Namun demikian, setidaknya ada dua upaya provokasi terhadap massa Aksi 212. Pertama, serangan dari seseorang dengan goloknya. Kedua, diracuninya sejumlah air kemasan yang membuat peserta aksi yang meminumnya merasa pusing-pusing. Untungnya massa tidak terpengaruh. Massa tetap melangsungkan aksinya dengan damai.
Tetapi, damainya Aksi 212 tidak lepas dari peran Polri. Salah satunya dengan menangkapi kesepuluh terduga pelaku makar. Karena, sudah ada rencana, bahkan ajakan kepada GNPF MUI, untuk mengerakkan massa menuju Senayan.
Saat menggelar pertemuan dengan Kapolri pada 5 Desember 2016, sejumlah anggota Komisi III DPR menyangsikan kemampuan nini-nini dan aki-aki dalam melancarkan makar. Kalau makar yang dilancarkan dengan bedil tentu saja tidak mungkin. Lagi pula di Indonesia yang memiliki senjata hanya TNI dan Polri.

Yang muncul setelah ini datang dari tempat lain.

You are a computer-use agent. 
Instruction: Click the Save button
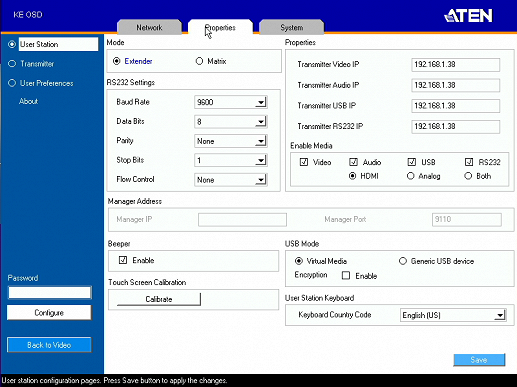(479, 360)
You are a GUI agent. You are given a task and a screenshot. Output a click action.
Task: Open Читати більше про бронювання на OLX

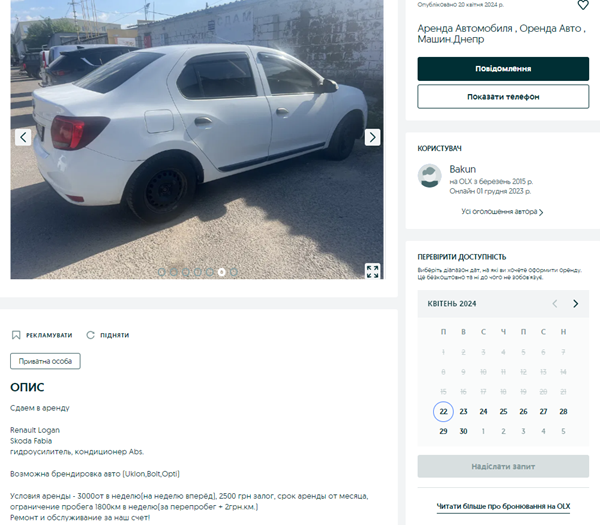tap(503, 506)
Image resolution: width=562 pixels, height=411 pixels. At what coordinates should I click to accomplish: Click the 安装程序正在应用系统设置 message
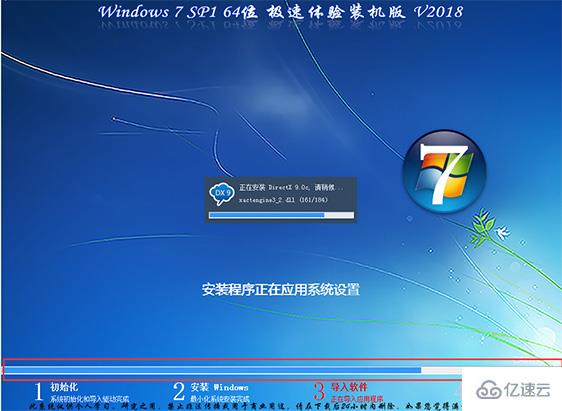pyautogui.click(x=281, y=290)
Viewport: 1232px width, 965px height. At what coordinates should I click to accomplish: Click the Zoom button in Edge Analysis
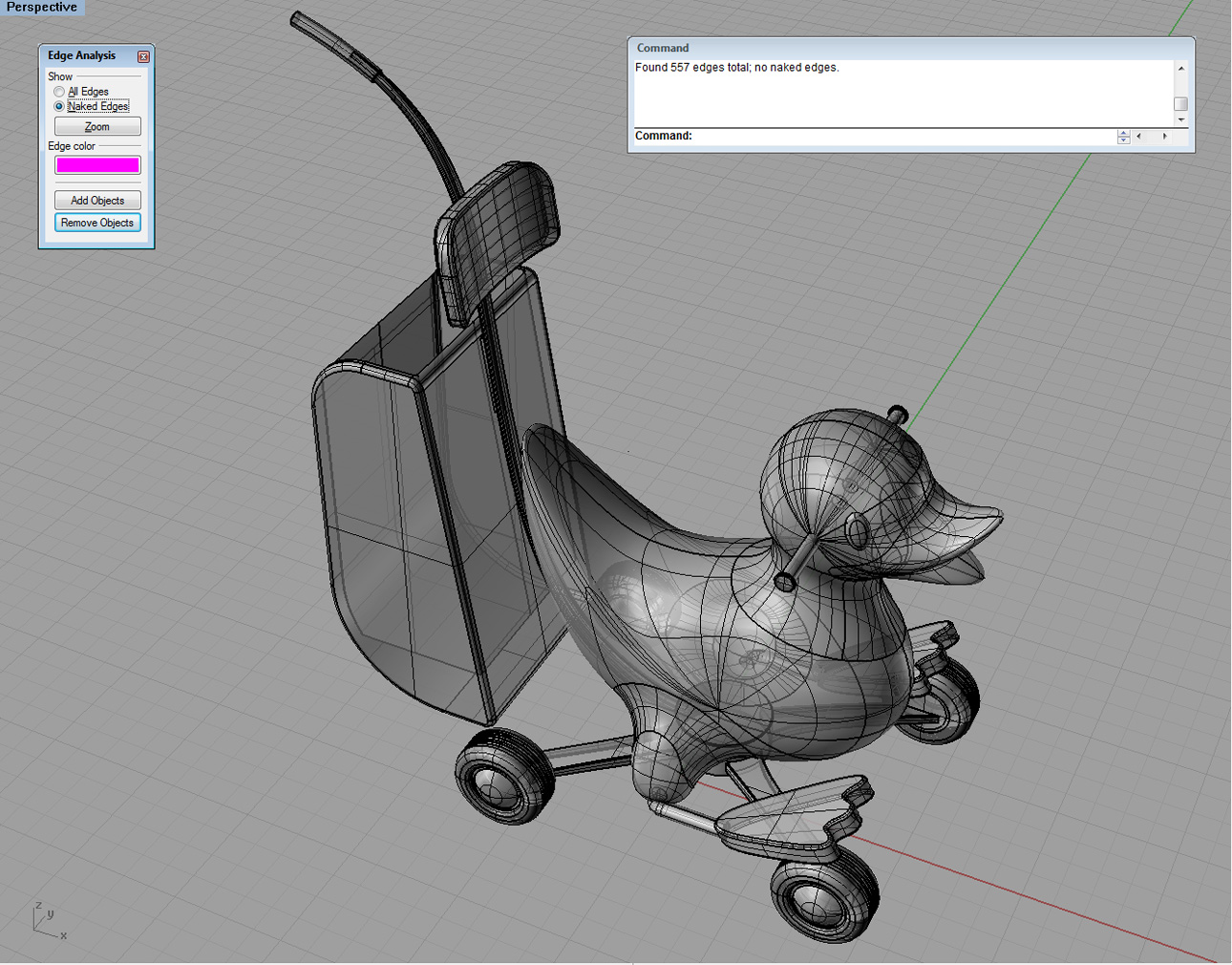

Dan seumur-umur negara ini, paling banter militer hanya mengarahkan moncong meriamnya ke arah Istana. Itu pun terjadi pada 17 Oktober 1952, ketika negara ini masih balita. Jadi tidak mungkin nini-nini dan aki-aki memanggul senjata untuk menggulingkan Jokowi.
Menggulingkan presiden tidak harus dilakukan dengan senjata. Presiden Tunisia mundur bukan karena todongan senjata. Demikian juga dengan Presiden Mesir Hosni Mubarak. Keduanya mengundurkan diri setelah tidak sanggup lagi menguasai situasi negaranya yang terus memburuk. Demikian juga dengan yang pernah terjadi di Indonesia.
Tidak seorang pun dari Presiden RI yang mundur karena todongan moncong senjata. Soekarno dimundurkan oleh MPRS. Soeharto melengserkan dirinya sendiri. Gus Dur dimakzulkan oleh MPR. Namun demikian, sebelum ketiganya terguling, ada satu peristiwa yang sama, yaitu memburuknya situasi negara. Memburuknya situasi negara ini ditandai dengan turunnya rakyat ke jalan-jalan.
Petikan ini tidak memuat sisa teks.